As before, Chrome stores newly isolated sites locally on the device and clears the list whenever users clear their browsing history or other site data. Additionally, Chrome places certain restrictions on sites isolated by COOP to keep the list focused on recently-used sites, prevent it from growing overly large, and protect it from misuse (e.g., by requiring user interaction on COOP sites before adding them to the list). We continue to require a minimum RAM threshold (currently 2GB) for these new Site Isolation modes. With these considerations in place, our data suggests that the new Site Isolation improvements do not noticeably impact Chrome's overall memory usage or performance, while protecting many additional sites with sensitive user data.

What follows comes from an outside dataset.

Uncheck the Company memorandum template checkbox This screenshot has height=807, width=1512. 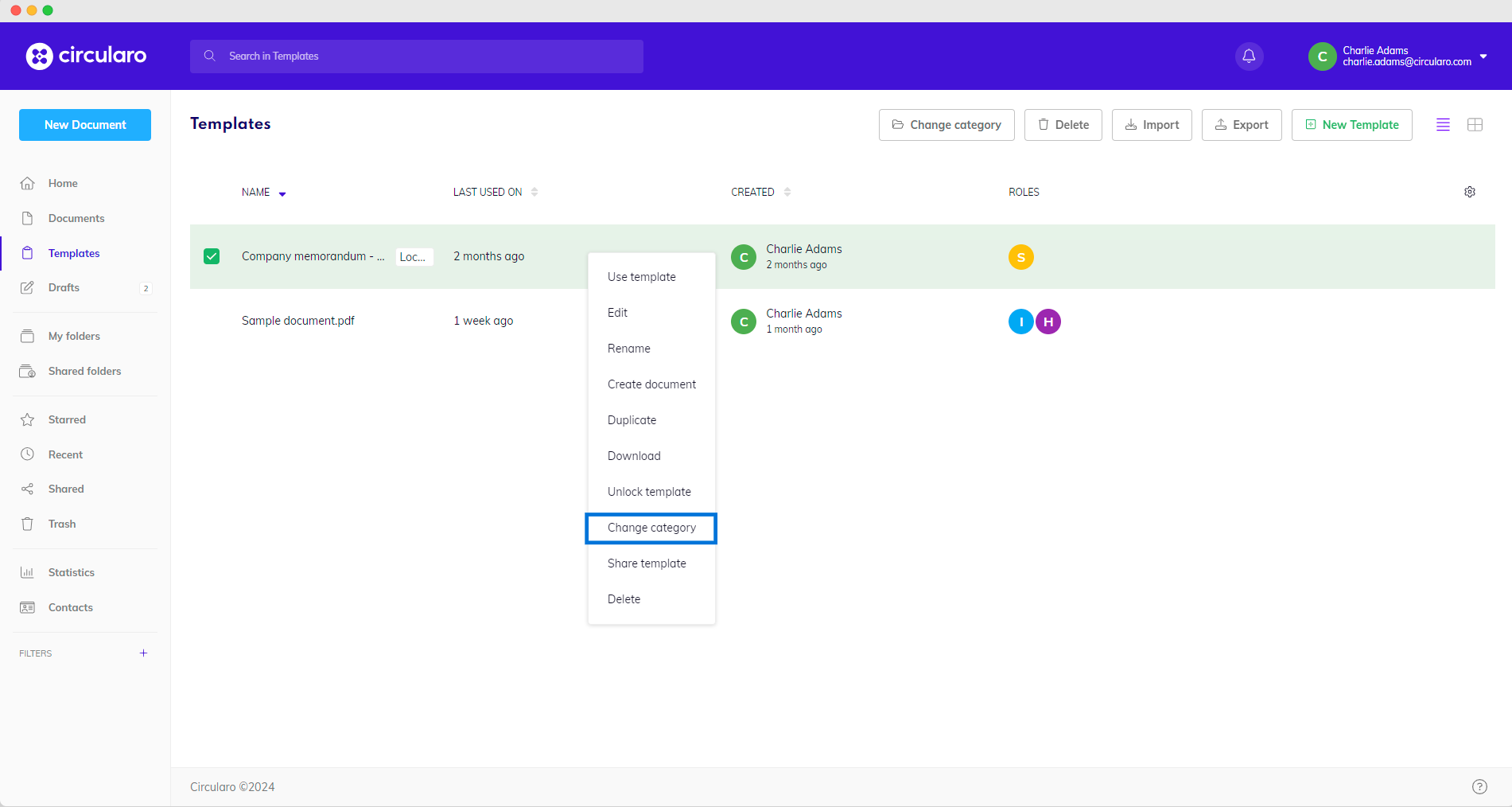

Given these improvements in Site Isolation on Android, we have also decided to disable V8 runtime mitigations for Spectre on Android. These mitigations are less effective than Site Isolation and impose a performance cost. Disabling them brings Android on par with desktop platforms, where they have been turned off since Chrome 70. We advise that sites wanting to protect data from Spectre should consider serving COOP headers, which will in turn trigger Site Isolation.
Users who desire the most complete protection for their Android devices may manually opt in to full Site Isolation via chrome://flags/#enable-site-per-process, which will isolate all websites but carry higher memory cost.